In diesem Rahmen erscheint es wichtig darauf hinzuweisen, dass auch Erkrankungen wie Masern, die bei ungünstigem Verlauf zu schweren Gehirnschädigungen führen können, auf dem Vormarsch sind, obwohl ein wirksamer Impfstoff existiert. Gleiches gilt für das Polio-Virus (Erreger der Poliomyelitis, der sog. Kinderlähmung), das in Syrien und Israel zu mehreren Ausbrüchen führte und durch Reisende oder Flüchtlinge aus dieser Region eingeschleppt werden könnte.

Daher ist es meines Erachtens Bürgerpflicht, Impfungen gemäß den Empfehlungen der STIKO (Ständigen Impfkommission) wahrzunehmen.

esanum: Verbraucher sind verunsichert: Einerseits soll alles sauber und hygienisch sein, andererseits wird vor zu viel Hygiene gewarnt. Was ist richtig?

Seifert: Sogar die Geburtsart spielt eine wesentliche Rolle, wie und mit welchen Keimen der menschliche Körper erstmalig in Kontakt gerät und später mit ihnen umgeht.

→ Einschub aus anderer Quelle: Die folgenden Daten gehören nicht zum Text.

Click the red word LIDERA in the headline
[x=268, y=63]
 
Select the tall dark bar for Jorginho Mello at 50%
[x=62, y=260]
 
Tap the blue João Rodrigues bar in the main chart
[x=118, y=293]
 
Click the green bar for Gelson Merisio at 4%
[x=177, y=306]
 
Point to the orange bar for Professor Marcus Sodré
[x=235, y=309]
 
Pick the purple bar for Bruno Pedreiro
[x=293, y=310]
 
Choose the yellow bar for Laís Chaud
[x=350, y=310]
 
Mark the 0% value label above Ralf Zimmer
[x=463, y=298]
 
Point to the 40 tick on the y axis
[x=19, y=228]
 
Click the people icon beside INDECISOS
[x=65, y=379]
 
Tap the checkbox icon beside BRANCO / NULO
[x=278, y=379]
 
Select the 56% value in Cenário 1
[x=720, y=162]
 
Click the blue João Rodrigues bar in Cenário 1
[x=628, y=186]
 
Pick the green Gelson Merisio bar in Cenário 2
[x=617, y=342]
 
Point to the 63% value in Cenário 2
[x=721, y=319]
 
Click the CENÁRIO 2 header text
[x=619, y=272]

Ungeborene sind bis zum Zeitpunkt ihrer Geburt steril. Der Durchtritt durch den Geburtskanal (Vagina), der mit Bakterien (Laktobazillen) behaftet ist, ist bei der bakteriellen Besiedelung (Kontamination) des Kindes von großer Bedeutung. Diese primäre und erstmalige Konfrontation des Kindes mit Bakterien ist wie eine Art Impfung. Kinder, die dagegen per Kaiserschnitt entbunden werden, sind sehr viel häufiger mit dem aggressiveren Keim Staphylococcus aureus kontaminiert und weisen eine größere Infektionsbereitschaft auf. Sie weisen auch noch zwei Jahre nach ihrer Geburt deutliche Unterschiede im Artenspektrum ihrer Darmkeime gegenüber normal geborenen Babys auf. Zusätzlich haben derartige Kinder ein höheres Risiko, an Asthma oder Allergien zu erkranken. Die Erstbesiedlung könnte also eine wesentliche Grundlage für eine widerstandsfähige Mikroflora sein.

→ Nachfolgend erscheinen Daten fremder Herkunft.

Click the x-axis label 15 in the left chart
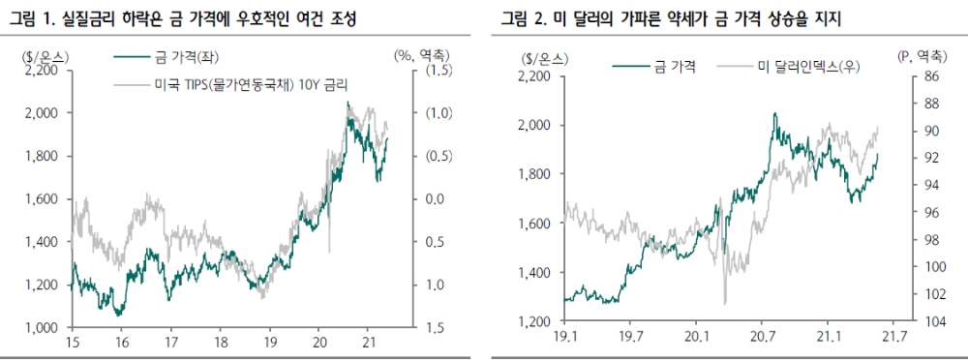72,344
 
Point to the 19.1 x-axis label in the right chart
566,338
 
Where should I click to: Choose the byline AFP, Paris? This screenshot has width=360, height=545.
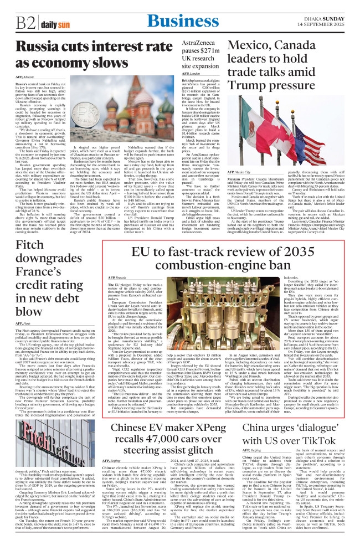pos(24,322)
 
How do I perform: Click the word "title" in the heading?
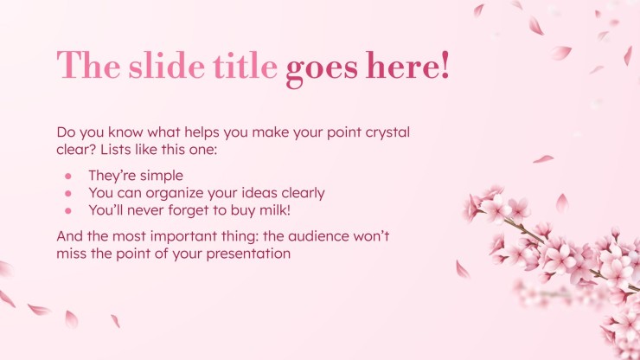coord(245,66)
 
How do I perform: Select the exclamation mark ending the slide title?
coord(445,65)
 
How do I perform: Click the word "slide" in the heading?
coord(167,66)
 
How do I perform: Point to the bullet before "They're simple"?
coord(68,176)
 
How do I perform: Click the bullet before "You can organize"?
coord(68,193)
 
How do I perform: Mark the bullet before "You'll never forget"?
coord(68,211)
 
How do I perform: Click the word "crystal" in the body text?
coord(387,133)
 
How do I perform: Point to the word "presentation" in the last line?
coord(248,254)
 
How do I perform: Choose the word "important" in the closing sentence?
coord(180,237)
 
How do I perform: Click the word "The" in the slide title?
coord(88,65)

Man kann sagen, dass die Vielzahl und Vielfalt von Bakterien in der Umwelt – also sozusagen das „Umweltmikrobiom“ – einen Schutz vor Asthma und Allergien bietet; Man spricht hier von der Hygiene-Hypothese. Auch Wurminfektionen scheinen einen positiven Effekt auf die Widerstandsfähigkeit des Immunsystems zu haben.

Aktuellere Forschung konzentriert sich auf das Exposom, worunter man alle biologischen großmoleküligen Bestandteile der Atemluft bezeichnet. Diese scheint ebenfalls einen wesentlichen Einfluss auf die Entwicklung von Allergien oder Asthma zu haben. Offensichtlich kommt es auf die frühzeitige Begegnung des Menschen (Kindesalter) mit den richtigen Bakterien, Mikroben und Pilzen und in der richtigen Dosierung an.

Fazit: Übertriebene Hygiene im Haushalt ist in der Regel wirkungslos, da trotz aller Putz- und Waschmaßnahmen Bakterien verbleiben. Mangelhafte Hygiene ist jedoch mit Sicherheit nicht gesundheitsfördernd.